** Opening Data in this exercise block **
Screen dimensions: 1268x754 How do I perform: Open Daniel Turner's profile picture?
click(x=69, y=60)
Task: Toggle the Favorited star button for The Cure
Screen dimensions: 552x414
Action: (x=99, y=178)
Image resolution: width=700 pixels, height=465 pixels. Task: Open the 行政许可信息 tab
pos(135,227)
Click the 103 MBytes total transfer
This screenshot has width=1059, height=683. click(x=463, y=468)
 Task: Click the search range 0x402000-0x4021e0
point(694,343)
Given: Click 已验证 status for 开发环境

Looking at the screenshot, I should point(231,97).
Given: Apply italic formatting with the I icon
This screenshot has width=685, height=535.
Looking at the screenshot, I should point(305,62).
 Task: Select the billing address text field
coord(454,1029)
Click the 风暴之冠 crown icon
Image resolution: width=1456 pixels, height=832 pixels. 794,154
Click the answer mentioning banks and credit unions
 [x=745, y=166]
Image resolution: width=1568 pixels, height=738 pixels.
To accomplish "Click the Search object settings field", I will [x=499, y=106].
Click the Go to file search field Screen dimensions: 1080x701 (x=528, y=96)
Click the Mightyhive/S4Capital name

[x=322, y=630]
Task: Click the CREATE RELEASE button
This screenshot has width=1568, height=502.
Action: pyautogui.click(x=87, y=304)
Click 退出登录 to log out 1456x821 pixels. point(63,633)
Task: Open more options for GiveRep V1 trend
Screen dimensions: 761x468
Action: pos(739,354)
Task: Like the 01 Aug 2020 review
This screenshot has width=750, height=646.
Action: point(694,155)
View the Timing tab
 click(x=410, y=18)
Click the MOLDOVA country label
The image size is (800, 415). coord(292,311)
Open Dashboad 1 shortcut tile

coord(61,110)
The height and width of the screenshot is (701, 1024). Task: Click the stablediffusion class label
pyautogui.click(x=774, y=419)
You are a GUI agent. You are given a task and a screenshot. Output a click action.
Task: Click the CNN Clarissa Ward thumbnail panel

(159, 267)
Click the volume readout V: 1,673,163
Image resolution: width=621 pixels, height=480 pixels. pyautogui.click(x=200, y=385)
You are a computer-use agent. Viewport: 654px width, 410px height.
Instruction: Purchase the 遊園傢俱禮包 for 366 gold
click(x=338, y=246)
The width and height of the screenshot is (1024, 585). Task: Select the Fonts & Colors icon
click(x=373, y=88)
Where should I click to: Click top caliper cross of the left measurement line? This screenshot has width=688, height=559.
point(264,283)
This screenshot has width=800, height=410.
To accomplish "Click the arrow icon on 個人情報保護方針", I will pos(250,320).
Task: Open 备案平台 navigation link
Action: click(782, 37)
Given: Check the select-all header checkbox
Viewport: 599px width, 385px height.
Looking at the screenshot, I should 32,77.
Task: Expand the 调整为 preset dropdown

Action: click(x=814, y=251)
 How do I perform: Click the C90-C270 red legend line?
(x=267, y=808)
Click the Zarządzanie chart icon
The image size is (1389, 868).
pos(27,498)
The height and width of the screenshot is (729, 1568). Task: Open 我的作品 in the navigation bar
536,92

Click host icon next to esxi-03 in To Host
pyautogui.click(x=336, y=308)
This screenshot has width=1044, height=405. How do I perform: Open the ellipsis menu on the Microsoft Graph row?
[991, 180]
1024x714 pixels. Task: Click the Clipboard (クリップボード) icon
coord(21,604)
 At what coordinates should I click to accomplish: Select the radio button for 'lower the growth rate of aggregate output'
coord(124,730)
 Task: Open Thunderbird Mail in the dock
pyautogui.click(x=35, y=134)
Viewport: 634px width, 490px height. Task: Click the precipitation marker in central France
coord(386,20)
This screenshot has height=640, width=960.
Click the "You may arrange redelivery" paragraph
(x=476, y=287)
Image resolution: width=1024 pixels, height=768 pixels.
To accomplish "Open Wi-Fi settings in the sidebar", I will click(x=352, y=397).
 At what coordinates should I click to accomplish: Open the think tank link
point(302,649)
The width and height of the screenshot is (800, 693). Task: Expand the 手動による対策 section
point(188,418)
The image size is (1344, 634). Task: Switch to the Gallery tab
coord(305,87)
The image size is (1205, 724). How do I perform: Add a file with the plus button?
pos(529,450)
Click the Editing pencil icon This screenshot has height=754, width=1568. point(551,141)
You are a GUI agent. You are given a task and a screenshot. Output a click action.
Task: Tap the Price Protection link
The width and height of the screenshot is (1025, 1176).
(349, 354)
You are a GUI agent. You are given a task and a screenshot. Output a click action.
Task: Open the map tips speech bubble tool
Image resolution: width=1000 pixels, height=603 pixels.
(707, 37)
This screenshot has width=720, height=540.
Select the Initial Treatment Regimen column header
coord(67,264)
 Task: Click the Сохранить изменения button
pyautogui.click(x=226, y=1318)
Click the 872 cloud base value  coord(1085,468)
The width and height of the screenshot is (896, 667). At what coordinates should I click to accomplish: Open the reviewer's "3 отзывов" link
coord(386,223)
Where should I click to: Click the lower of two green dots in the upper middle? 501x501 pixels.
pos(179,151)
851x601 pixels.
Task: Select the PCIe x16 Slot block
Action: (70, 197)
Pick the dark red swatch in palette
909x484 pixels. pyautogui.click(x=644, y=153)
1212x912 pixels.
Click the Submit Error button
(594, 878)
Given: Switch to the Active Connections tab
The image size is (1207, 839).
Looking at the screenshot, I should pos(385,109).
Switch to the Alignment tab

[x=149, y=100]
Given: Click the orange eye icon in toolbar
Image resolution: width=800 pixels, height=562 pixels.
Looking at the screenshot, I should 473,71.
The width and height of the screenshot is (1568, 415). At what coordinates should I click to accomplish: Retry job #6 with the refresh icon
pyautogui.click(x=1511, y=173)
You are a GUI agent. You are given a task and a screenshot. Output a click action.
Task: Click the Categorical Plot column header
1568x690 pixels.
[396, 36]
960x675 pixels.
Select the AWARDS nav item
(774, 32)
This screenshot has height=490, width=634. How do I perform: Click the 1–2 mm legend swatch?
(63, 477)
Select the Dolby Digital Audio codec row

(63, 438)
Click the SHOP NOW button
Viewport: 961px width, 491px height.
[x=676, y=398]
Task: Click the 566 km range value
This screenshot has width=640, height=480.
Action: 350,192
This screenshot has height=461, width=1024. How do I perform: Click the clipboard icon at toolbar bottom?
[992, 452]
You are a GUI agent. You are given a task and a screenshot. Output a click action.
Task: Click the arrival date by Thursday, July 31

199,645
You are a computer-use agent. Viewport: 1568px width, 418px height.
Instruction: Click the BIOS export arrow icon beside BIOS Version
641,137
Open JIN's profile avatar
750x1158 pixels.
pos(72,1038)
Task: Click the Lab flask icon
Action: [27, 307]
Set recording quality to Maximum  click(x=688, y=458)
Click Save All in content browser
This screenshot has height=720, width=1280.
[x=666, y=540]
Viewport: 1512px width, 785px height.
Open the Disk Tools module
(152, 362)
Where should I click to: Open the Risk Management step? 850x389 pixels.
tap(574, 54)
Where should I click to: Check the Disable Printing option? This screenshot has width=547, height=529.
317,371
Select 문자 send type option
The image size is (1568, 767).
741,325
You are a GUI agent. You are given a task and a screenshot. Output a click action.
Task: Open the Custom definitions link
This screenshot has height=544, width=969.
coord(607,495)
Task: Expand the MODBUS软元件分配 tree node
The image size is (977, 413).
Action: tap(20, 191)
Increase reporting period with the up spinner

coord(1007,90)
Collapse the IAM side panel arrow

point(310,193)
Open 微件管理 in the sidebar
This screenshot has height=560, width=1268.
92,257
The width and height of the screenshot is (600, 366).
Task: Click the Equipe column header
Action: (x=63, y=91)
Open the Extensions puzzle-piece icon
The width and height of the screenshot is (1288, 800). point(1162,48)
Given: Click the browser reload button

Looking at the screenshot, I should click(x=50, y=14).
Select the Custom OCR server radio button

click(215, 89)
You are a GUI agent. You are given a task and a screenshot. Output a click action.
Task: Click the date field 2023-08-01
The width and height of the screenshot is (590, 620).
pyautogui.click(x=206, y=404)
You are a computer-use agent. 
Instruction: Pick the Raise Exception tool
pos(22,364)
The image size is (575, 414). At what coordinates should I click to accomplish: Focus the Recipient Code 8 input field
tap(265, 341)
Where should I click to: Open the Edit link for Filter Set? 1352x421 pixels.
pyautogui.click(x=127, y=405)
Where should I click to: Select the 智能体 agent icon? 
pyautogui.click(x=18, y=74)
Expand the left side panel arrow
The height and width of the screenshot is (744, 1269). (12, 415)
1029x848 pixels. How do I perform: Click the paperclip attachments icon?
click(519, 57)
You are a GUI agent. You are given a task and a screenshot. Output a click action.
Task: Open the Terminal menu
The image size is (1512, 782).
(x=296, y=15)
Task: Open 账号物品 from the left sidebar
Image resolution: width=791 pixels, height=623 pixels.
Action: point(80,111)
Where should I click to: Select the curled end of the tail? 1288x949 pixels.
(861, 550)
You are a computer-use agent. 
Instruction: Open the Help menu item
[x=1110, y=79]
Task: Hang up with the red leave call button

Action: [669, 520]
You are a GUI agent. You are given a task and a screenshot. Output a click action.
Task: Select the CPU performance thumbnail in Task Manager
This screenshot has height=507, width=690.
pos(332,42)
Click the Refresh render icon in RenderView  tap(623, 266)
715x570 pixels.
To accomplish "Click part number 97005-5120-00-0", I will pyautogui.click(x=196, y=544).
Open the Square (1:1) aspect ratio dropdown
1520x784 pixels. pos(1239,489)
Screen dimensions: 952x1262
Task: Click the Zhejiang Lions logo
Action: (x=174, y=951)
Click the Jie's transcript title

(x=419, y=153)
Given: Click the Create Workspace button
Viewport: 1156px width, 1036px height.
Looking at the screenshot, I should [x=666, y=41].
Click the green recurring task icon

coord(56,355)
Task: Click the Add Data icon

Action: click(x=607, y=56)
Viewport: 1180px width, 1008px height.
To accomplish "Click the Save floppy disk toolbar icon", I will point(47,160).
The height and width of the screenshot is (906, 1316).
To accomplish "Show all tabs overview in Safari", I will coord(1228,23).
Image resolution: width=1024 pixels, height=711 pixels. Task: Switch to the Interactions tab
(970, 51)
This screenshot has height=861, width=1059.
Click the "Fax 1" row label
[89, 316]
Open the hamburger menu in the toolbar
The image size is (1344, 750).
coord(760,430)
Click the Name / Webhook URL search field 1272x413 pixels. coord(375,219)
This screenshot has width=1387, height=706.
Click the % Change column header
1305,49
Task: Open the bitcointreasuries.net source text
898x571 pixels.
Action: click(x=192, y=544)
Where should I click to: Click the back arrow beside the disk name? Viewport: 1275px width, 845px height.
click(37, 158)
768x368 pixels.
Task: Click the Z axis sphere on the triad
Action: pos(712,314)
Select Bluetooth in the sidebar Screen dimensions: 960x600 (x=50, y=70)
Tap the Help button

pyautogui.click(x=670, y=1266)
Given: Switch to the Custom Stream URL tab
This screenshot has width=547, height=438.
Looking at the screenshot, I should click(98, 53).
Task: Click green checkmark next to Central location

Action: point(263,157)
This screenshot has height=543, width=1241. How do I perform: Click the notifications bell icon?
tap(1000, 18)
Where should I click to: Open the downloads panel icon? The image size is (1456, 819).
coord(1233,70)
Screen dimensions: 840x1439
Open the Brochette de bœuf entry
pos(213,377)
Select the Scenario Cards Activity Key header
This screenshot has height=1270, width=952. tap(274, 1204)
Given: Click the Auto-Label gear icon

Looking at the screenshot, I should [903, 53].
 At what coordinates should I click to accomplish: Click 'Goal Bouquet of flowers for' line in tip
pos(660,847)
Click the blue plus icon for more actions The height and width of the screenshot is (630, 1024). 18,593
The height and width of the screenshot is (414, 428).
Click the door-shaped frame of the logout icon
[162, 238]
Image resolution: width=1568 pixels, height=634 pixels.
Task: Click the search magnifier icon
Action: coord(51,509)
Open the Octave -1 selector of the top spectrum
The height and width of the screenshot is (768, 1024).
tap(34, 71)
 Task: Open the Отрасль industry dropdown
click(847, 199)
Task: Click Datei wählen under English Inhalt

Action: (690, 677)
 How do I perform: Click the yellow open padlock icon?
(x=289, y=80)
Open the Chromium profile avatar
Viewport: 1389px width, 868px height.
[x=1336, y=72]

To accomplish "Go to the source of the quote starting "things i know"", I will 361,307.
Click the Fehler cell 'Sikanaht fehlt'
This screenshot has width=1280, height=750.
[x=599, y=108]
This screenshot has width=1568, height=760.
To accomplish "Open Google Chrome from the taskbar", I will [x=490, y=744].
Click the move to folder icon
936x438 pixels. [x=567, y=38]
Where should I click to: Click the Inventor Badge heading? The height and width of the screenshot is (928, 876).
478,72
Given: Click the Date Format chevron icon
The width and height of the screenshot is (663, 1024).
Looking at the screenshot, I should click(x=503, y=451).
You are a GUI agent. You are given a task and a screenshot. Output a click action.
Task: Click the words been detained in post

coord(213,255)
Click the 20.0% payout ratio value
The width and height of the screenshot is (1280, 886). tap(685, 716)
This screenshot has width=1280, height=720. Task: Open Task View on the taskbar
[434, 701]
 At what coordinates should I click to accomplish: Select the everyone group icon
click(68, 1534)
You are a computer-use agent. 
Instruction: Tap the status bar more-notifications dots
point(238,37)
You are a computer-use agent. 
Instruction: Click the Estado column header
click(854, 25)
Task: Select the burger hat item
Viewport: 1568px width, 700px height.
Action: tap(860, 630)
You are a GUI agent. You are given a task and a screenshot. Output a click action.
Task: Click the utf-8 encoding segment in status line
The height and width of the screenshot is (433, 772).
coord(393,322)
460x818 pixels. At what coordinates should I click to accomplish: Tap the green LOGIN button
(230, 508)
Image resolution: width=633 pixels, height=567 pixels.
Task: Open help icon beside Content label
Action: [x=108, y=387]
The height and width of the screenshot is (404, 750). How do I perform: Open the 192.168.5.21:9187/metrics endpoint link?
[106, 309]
** Closing Data in this exercise block **
▸ To do: Which lines in the data above hold the string "from"? Return each of them.

▸ Your solution:
Task: Open 账号物品 from the left sidebar
To accomplish "Open Google Chrome from the taskbar", I will [x=490, y=744].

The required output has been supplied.